The first day at the hospital on these mission trips is busy for all the different teams, whether audiology, surgical or art. Today was no different. As often happens, the family of the “patient,” comes to Antigua, from their village, whatever the distance. The open-aired hallways of the hospital, which are lined with chairs, end up completely filled with people, patiently waiting their turn to be screened by the surgical, audiology and/or anesthesia teams. The art team assists in making this day a little easier for everyone, by providing activities and entertainment for the children, (and even some adults), with coloring pages, stickers, pipe cleaners and beads crowns/necklaces/bracelet making, puzzles and games. And even with our struggles at time with the language, there are often great big smiles and joyful laughter that does not need any translation. One such example was the “Alligator Biting,” game, which brought loads of laughter from those playing and watching.
One of the favorite things for the art team to do is to take a photo of each child who comes to play, which is their’s to keep. From the taking of the picture, to the quick turnaround in printing, (thanks to modern technology and a portable printer, which prints in under a minute), and the giving of the photo in a paper frame to be decorated by the child, the joy we witness, not only on the child’s face, but also on their parent’s is a special compensation. Such beautiful smiles! These are moments to cherish, for many of these families, this may be the first picture of their children they have ever had, and you feel their appreciation, and often are rewarded with great big, delightful hugs!
Today’s lesson: Smiles and laughter don’t need any translation – they’re wonderfully universal!

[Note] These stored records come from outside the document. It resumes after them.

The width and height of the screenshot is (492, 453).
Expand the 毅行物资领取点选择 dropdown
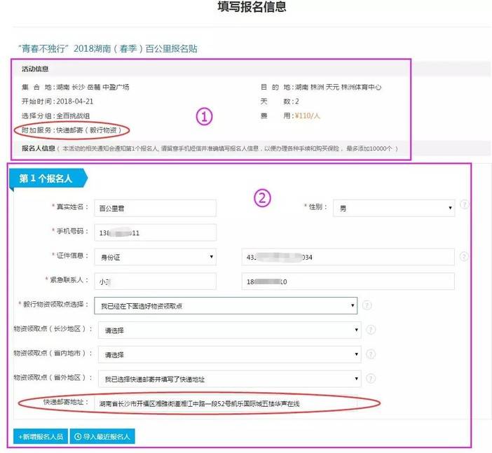(x=226, y=306)
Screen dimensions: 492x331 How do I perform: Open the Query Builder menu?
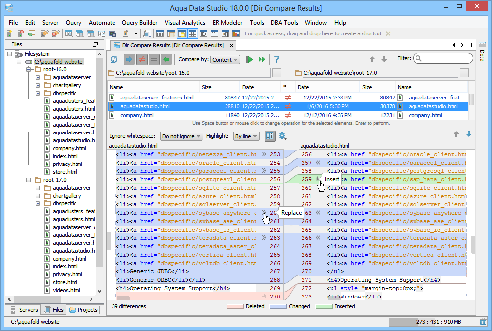[x=140, y=23]
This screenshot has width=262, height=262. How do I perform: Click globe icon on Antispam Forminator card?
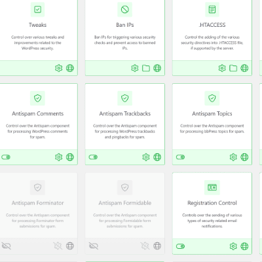70,246
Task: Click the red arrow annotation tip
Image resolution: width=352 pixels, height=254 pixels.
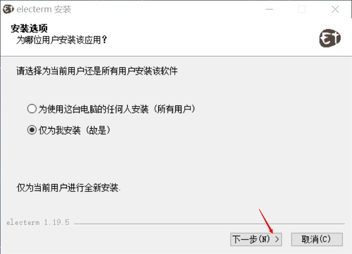Action: tap(272, 232)
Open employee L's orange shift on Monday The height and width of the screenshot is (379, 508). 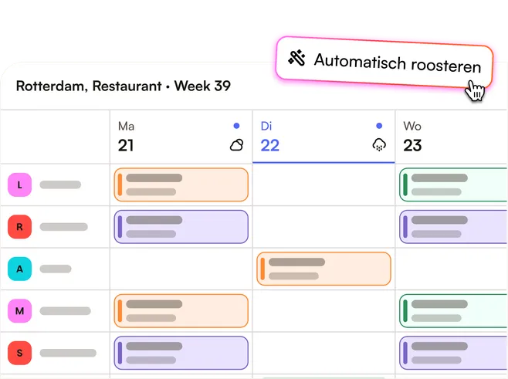(x=181, y=184)
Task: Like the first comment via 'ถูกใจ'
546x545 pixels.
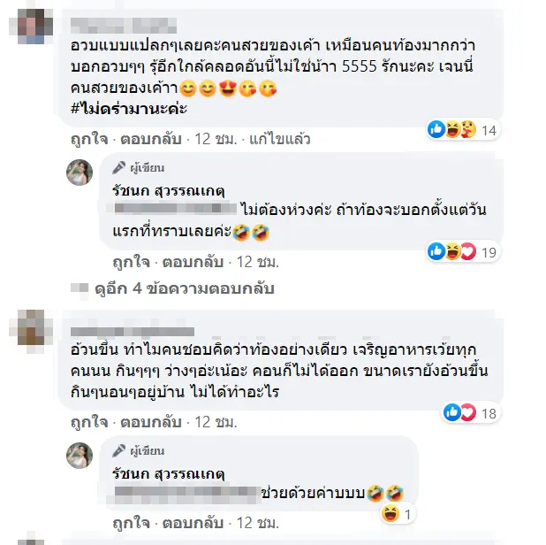Action: point(89,139)
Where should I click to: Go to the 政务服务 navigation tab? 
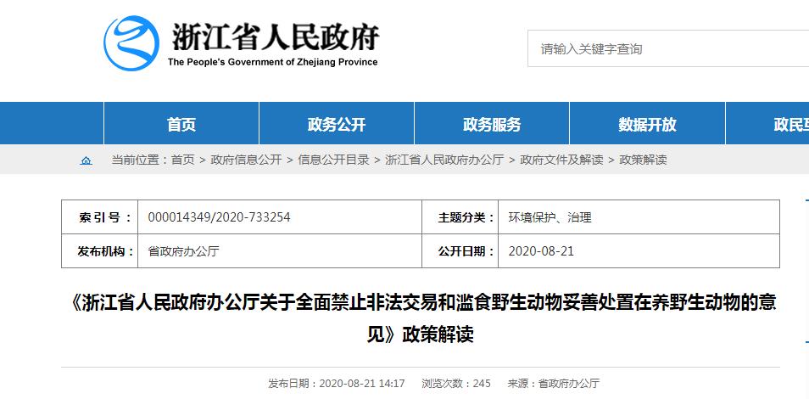click(x=492, y=124)
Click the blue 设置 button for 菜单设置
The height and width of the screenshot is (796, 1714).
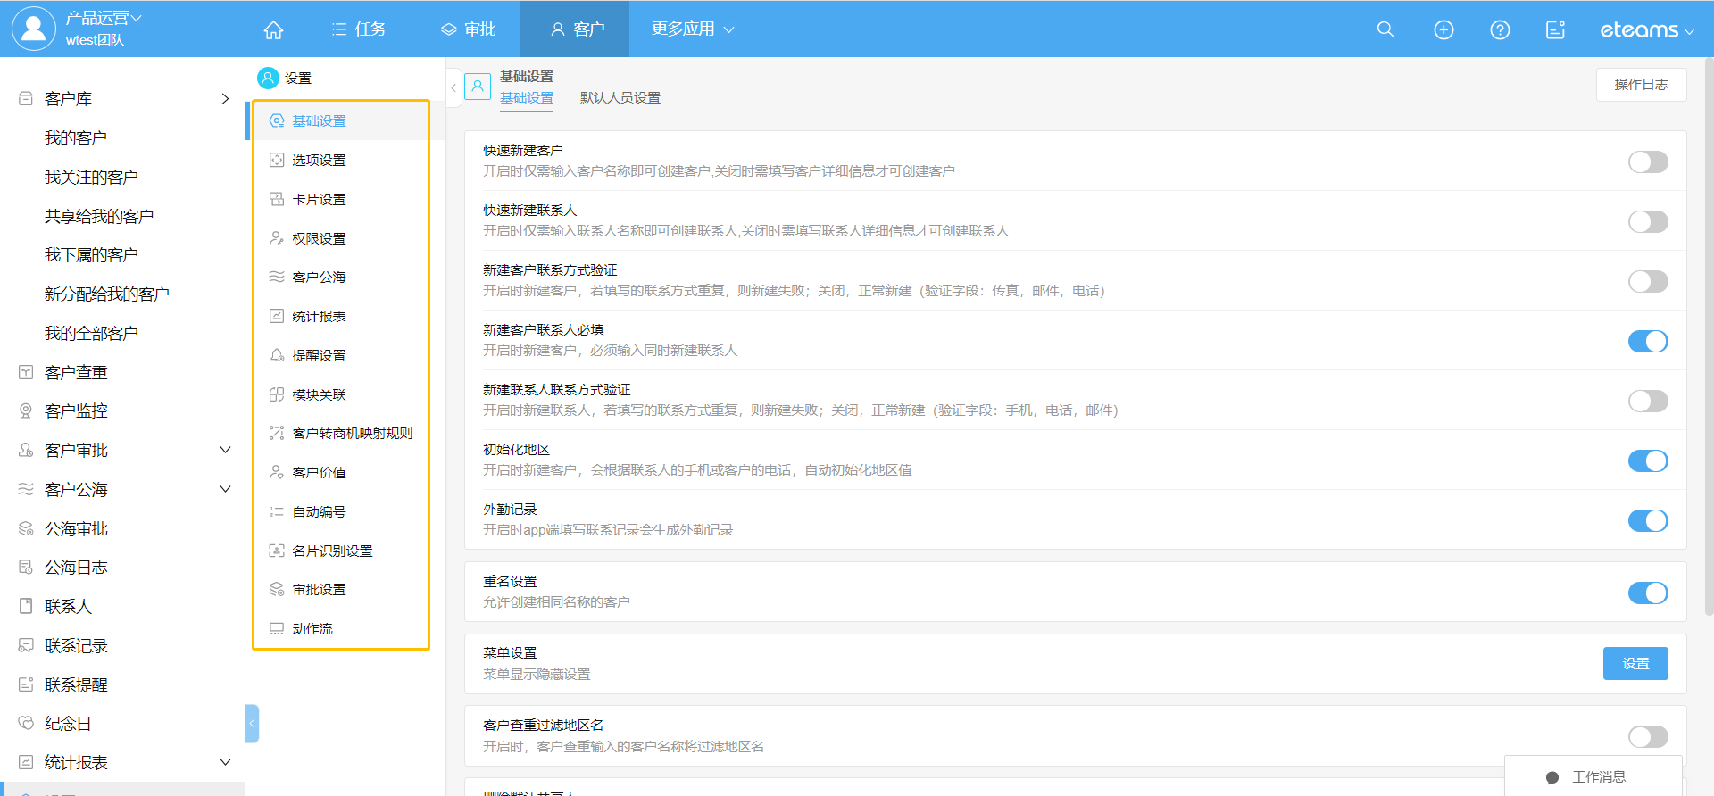pyautogui.click(x=1635, y=664)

Back to the Screening Clinic: Many individuals, from young children to elderly adults were evaluated today in the clinic. It was a non-stop morning for most team members, as one after another possible candidate for surgery or other procedures passed through the screening stages. By the end of the day over 55 patients were seen and scheduled for Urology. Between the Audiology and Ear, Nose and Throat surgery teams, numerous surgeries were scheduled to repair damaged eardrums, or nasal obstructions. When surgery was not required, Audiology scheduled them for other treatments, such as placing hearing aids. Anesthesia providers rounded out the screenings by completing the patient’s medical history work-ups, making sure everything is ready when these patients reached the operating room later in the week. The clinic day ended with our Data Collectors from Cerner logging the needs of all the patients, and developing this week’s surgery schedule. The final count – a total of 116 patients were seen today!